Aşil'in yarasına bakıldıktan sonra tekrar savaş meydanına geri döner ve bir süre daha savaşır. Memnon'a birçok darbe indirir ve öldürür. Kendisi yine yaralanmıştır ve geri çekilir. Kalan Truva kuvvetleri Etiyopyalı krallarının öldüğünü duyunca şehre kaçarlar ve kapıların arkasını kalasla destekleyip kapatırlar. [33] Karanlığın çökmesiyle savaşa son verilir. Ertesi gün Priam Agamemnon'a elçi gönderir ve 20 gün ateşkes ister, kabul edilir. Troil ve Memnon onuruna muhteşem bir cenaze töreni düzenlenir. Her iki taraf da ölülerini gömer. 



Truva Kralı Laomedon’un torunu Memnon için annesi Şafak Tanrıçası Eos yas tutmakta. Türk kültüründeki gibi, Eos yas ifadesi olarak ya saçını yoluyor, ya da kesiyor, üstündeki dalda bir kuş, yani ruhunun uçup gittiğinin ifadesi.
+++++
#### Verilen görev A
Aşağıdaki ifadelerin her birinin Memnon'un ölümünü anlatan metinle uyuşup uyuşmadığını evet ya da hayır ile belirtin ve kararı belirleyen sözleri metinden aynen alıntılayın: (i) Priam, Agamemnon'dan 20 günlük ateşkes istemiştir. (ii) Truva kuvvetleri, krallarının öldüğünü duyunca şehrin kapılarını açık bırakır. (iii) Eos, Memnon'un annesidir.
#### Verilen görev B
Memnon'un ölümünü ve Eos'un yasını anlatan metnin devamını yazın.
Öğelerin buradaki işle hiçbir ilgisi yoktur.

#### Çıkarılan öğeler
+++++
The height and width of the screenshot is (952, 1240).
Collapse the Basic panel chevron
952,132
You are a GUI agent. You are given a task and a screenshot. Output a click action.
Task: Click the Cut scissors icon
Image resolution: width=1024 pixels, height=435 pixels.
+++++
#### Alıştırma sonucu A
(i) Evet: "Ertesi gün Priam Agamemnon'a elçi gönderir ve 20 gün ateşkes ister, kabul edilir."
(ii) Hayır: "şehre kaçarlar ve kapıların arkasını kalasla destekleyip kapatırlar."
(iii) Evet: "Memnon için annesi Şafak Tanrıçası Eos yas tutmakta."

#### Alıştırma sonucu B
Amphora - MÖ 530 - Vatikan müzesi



Ekuba, karakterine uygun olarak, Aşil tarafından katledilen en cesur iki oğlu, Ektor ve Troil'in kaybı için, haince bir intikam istemektedir. Oğlu Aleksander'ı çağırtır ve acil olarak Aşil'i öldürmesi için adeta yalvarır. Böylece hem kendi, hem de kardeşlerinin onurunu koruyacaktır. Onu bir pusuda gafil yakalayabilir. Priam adına, Polyksena ile evlenmesini sağlayacak bir anlaşmaya varmak için Aşil’i Thumbraean Apollo tapınağının kapısına çağırtabilir. Akhilles de bu toplantıya geldiğinde Aleksander onu haince öldürebilir. Aşil'in ölümü onun için yeterli bir zafer olacaktır. 

Aleksander annesinin isteğini yapmaya söz verir. O gece Truvalıların en yüreklilerini seçer, talimatlarını iletir, tapınağa yerleştirir ve sinyalini beklemelerini söyler. Ekuba söz verdiği gibi Aşil'e mesaj yollamıştır. Aşil'de Polyksena'ya olan aşkından dolayı sabah tapınağa gelmeyi kabul eder.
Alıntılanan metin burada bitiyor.